Published: March 23, 2026 by Mirlandra Neuneker Last Updated: May 11, 2026 Leave a Comment

You don’t need an extravagant budget to get perfect, crackly sourdough loaves at home. We’re going to walk through the essential sourdough baking tools that actually earn their keep, from the “must-haves” for a consistent rise to the clever budget hacks that work just as well as the fancy stuff. I’ll be honest about what you can skip, what’s worth a splurge, and how to build a set of tools that grow with you.

This guide is all about finding that “sweet spot” equipment that fits your kitchen and your lifestyle.

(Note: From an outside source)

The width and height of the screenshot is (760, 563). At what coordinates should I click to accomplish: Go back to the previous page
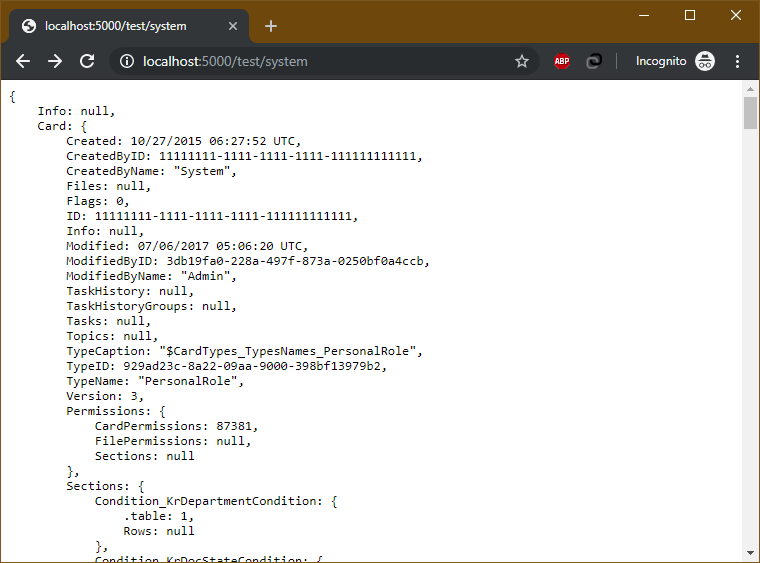click(x=23, y=61)
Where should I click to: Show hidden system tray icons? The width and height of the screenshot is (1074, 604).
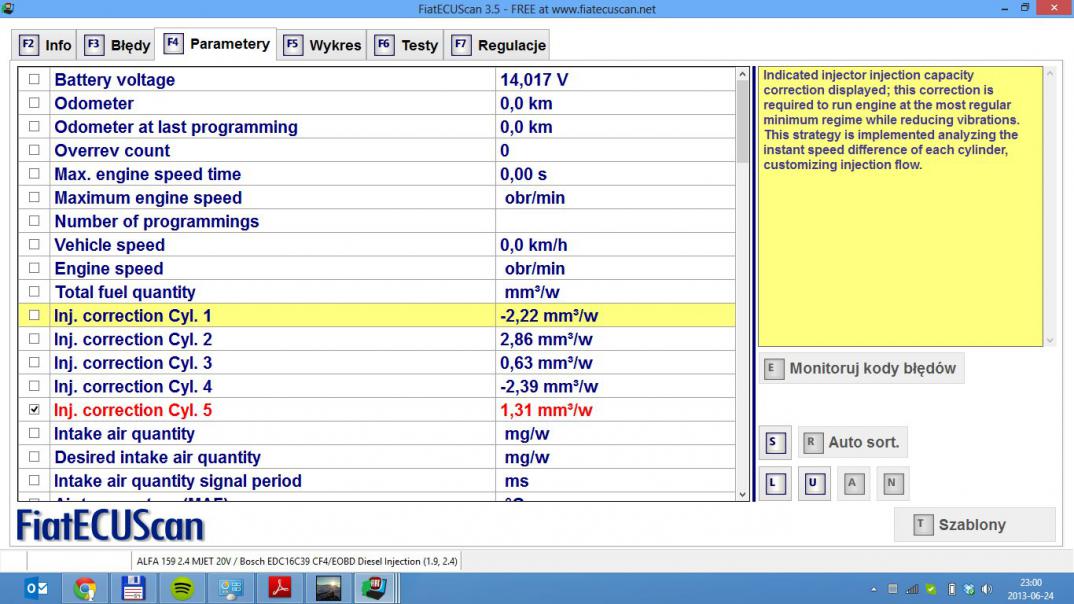[x=874, y=590]
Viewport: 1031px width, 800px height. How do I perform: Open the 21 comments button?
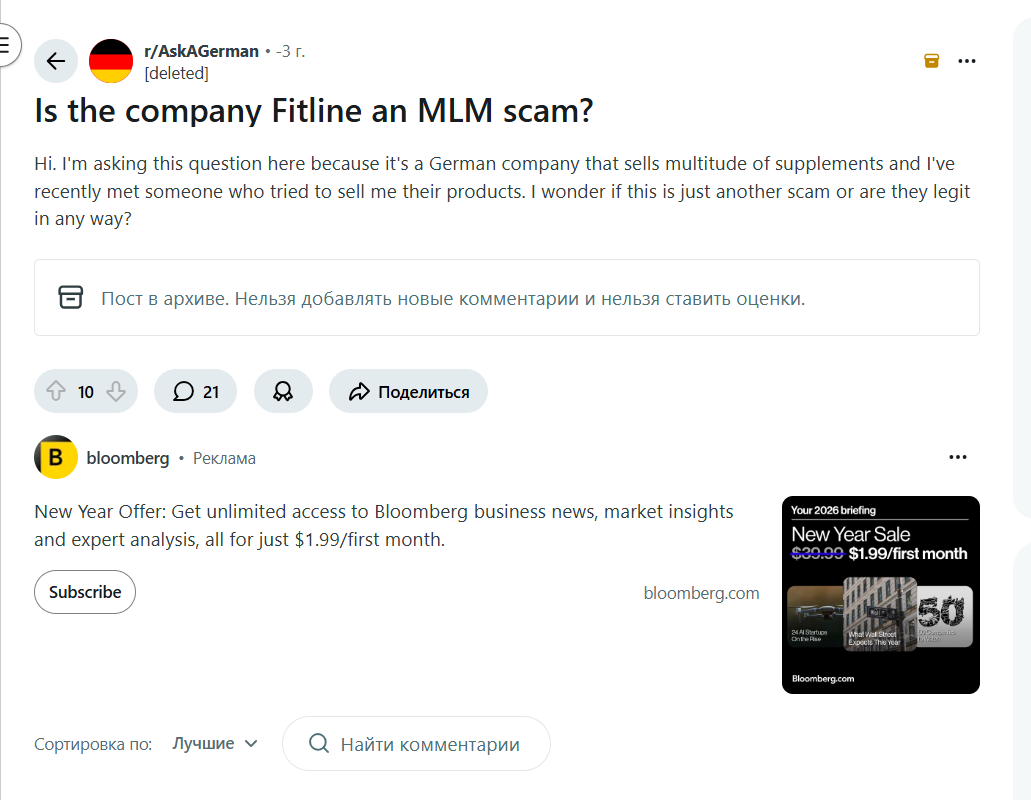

A top-down view of sourdough bread dough proofing in a hair net lined banneton basket on a floral tea towel, surrounded by essential scoring tools including a wood-handled lame, a UFO-style lame, and a flour duster

An artisan sourdough loaf with the words "Sourdough for the rest of us" and decorated with blue cornflowers
Welcome to Sourdough for the Rest of Us These tutorials and recipes are straightforward with clear explanations, realistic timelines, and simple techniques to help you bake amazing loaves to share and enjoy. Every recipe is labeled as beginner, intermediate, or advanced so you can choose where to embark on your sourdough journey!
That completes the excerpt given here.